Each line below needs to be duplicated without alteration.

======== GIVEN RECORDS ========

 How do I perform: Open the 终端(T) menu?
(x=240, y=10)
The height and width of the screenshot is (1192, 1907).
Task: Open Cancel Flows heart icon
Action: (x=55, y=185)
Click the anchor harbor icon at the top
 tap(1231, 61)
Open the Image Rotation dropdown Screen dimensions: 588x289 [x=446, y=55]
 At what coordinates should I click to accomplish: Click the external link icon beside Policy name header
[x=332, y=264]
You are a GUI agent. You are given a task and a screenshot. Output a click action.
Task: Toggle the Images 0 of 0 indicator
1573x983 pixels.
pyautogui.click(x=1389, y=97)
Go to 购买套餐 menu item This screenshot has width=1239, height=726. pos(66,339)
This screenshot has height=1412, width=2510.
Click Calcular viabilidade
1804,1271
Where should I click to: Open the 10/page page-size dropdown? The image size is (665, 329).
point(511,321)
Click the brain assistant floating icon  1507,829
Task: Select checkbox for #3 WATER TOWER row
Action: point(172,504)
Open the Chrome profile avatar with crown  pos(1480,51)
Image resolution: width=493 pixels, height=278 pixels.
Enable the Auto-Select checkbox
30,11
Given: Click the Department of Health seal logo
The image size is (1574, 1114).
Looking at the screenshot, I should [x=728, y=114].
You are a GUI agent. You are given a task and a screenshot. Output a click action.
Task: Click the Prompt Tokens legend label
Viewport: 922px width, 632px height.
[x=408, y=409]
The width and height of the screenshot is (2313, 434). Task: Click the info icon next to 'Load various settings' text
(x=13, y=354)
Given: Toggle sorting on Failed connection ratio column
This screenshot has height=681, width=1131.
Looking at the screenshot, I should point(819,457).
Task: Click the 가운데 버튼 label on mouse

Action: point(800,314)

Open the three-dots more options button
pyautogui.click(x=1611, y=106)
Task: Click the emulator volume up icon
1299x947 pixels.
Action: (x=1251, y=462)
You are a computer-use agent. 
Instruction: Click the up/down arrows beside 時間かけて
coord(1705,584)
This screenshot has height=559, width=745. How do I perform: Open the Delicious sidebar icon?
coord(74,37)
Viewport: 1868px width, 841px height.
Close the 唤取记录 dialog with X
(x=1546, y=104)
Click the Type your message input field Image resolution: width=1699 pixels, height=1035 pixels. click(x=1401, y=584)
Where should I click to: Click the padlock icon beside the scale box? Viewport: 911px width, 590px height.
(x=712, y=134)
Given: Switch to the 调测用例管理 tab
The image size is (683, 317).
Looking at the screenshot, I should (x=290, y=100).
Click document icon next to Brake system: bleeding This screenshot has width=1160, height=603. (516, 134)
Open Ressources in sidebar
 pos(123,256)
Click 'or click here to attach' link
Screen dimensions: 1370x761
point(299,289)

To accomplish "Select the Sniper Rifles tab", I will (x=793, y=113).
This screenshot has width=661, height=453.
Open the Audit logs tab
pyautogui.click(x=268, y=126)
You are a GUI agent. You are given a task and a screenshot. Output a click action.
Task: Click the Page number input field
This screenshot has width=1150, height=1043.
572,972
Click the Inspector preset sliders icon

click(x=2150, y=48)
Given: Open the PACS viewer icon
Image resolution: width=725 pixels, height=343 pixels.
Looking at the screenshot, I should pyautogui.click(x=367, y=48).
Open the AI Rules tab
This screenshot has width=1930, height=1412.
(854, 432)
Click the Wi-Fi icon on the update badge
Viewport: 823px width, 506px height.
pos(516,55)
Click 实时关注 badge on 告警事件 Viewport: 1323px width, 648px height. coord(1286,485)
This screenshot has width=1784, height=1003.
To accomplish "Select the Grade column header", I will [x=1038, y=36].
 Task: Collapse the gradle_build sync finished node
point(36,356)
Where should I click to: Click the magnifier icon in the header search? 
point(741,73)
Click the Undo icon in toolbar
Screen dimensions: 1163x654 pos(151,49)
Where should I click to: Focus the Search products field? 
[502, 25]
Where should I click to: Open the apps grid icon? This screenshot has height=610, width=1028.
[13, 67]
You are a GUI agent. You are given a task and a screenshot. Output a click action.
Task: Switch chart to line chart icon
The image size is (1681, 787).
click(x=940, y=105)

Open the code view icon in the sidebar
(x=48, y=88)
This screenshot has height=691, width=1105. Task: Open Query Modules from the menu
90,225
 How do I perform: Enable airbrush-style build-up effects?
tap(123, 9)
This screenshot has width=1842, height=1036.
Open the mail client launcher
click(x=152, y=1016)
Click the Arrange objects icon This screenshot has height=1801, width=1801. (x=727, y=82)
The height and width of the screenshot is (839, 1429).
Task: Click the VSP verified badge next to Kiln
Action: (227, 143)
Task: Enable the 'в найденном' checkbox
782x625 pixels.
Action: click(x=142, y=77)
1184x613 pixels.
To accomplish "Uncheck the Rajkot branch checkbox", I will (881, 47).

========

ANSWER TO THE EXERCISE:
 How do I perform: Open the 终端(T) menu?
(x=240, y=10)
The height and width of the screenshot is (1192, 1907).
Task: Open Cancel Flows heart icon
Action: (x=55, y=185)
Click the anchor harbor icon at the top
 tap(1231, 61)
Open the Image Rotation dropdown Screen dimensions: 588x289 [x=446, y=55]
 At what coordinates should I click to accomplish: Click the external link icon beside Policy name header
[x=332, y=264]
You are a GUI agent. You are given a task and a screenshot. Output a click action.
Task: Toggle the Images 0 of 0 indicator
1573x983 pixels.
pyautogui.click(x=1389, y=97)
Go to 购买套餐 menu item This screenshot has width=1239, height=726. pos(66,339)
This screenshot has height=1412, width=2510.
Click Calcular viabilidade
1804,1271
Where should I click to: Open the 10/page page-size dropdown? The image size is (665, 329).
point(511,321)
Click the brain assistant floating icon  1507,829
Task: Select checkbox for #3 WATER TOWER row
Action: point(172,504)
Open the Chrome profile avatar with crown  pos(1480,51)
Image resolution: width=493 pixels, height=278 pixels.
Enable the Auto-Select checkbox
30,11
Given: Click the Department of Health seal logo
The image size is (1574, 1114).
Looking at the screenshot, I should [x=728, y=114].
You are a GUI agent. You are given a task and a screenshot. Output a click action.
Task: Click the Prompt Tokens legend label
Viewport: 922px width, 632px height.
[x=408, y=409]
The width and height of the screenshot is (2313, 434). Task: Click the info icon next to 'Load various settings' text
(x=13, y=354)
Given: Toggle sorting on Failed connection ratio column
This screenshot has height=681, width=1131.
Looking at the screenshot, I should point(819,457).
Task: Click the 가운데 버튼 label on mouse

Action: point(800,314)

Open the three-dots more options button
pyautogui.click(x=1611, y=106)
Task: Click the emulator volume up icon
1299x947 pixels.
Action: (x=1251, y=462)
You are a computer-use agent. 
Instruction: Click the up/down arrows beside 時間かけて
coord(1705,584)
This screenshot has height=559, width=745. How do I perform: Open the Delicious sidebar icon?
coord(74,37)
Viewport: 1868px width, 841px height.
Close the 唤取记录 dialog with X
(x=1546, y=104)
Click the Type your message input field Image resolution: width=1699 pixels, height=1035 pixels. click(x=1401, y=584)
Where should I click to: Click the padlock icon beside the scale box? Viewport: 911px width, 590px height.
(x=712, y=134)
Given: Switch to the 调测用例管理 tab
The image size is (683, 317).
Looking at the screenshot, I should (x=290, y=100).
Click document icon next to Brake system: bleeding This screenshot has width=1160, height=603. (516, 134)
Open Ressources in sidebar
 pos(123,256)
Click 'or click here to attach' link
Screen dimensions: 1370x761
point(299,289)

To accomplish "Select the Sniper Rifles tab", I will (x=793, y=113).
This screenshot has width=661, height=453.
Open the Audit logs tab
pyautogui.click(x=268, y=126)
You are a GUI agent. You are given a task and a screenshot. Output a click action.
Task: Click the Page number input field
This screenshot has width=1150, height=1043.
572,972
Click the Inspector preset sliders icon

click(x=2150, y=48)
Given: Open the PACS viewer icon
Image resolution: width=725 pixels, height=343 pixels.
Looking at the screenshot, I should pyautogui.click(x=367, y=48).
Open the AI Rules tab
This screenshot has width=1930, height=1412.
(854, 432)
Click the Wi-Fi icon on the update badge
Viewport: 823px width, 506px height.
pos(516,55)
Click 实时关注 badge on 告警事件 Viewport: 1323px width, 648px height. coord(1286,485)
This screenshot has width=1784, height=1003.
To accomplish "Select the Grade column header", I will [x=1038, y=36].
 Task: Collapse the gradle_build sync finished node
point(36,356)
Where should I click to: Click the magnifier icon in the header search? 
point(741,73)
Click the Undo icon in toolbar
Screen dimensions: 1163x654 pos(151,49)
Where should I click to: Focus the Search products field? 
[502, 25]
Where should I click to: Open the apps grid icon? This screenshot has height=610, width=1028.
[13, 67]
You are a GUI agent. You are given a task and a screenshot. Output a click action.
Task: Switch chart to line chart icon
The image size is (1681, 787).
click(x=940, y=105)

Open the code view icon in the sidebar
(x=48, y=88)
This screenshot has height=691, width=1105. Task: Open Query Modules from the menu
90,225
 How do I perform: Enable airbrush-style build-up effects?
tap(123, 9)
This screenshot has width=1842, height=1036.
Open the mail client launcher
click(x=152, y=1016)
Click the Arrange objects icon This screenshot has height=1801, width=1801. (x=727, y=82)
The height and width of the screenshot is (839, 1429).
Task: Click the VSP verified badge next to Kiln
Action: (227, 143)
Task: Enable the 'в найденном' checkbox
782x625 pixels.
Action: click(x=142, y=77)
1184x613 pixels.
To accomplish "Uncheck the Rajkot branch checkbox", I will (881, 47).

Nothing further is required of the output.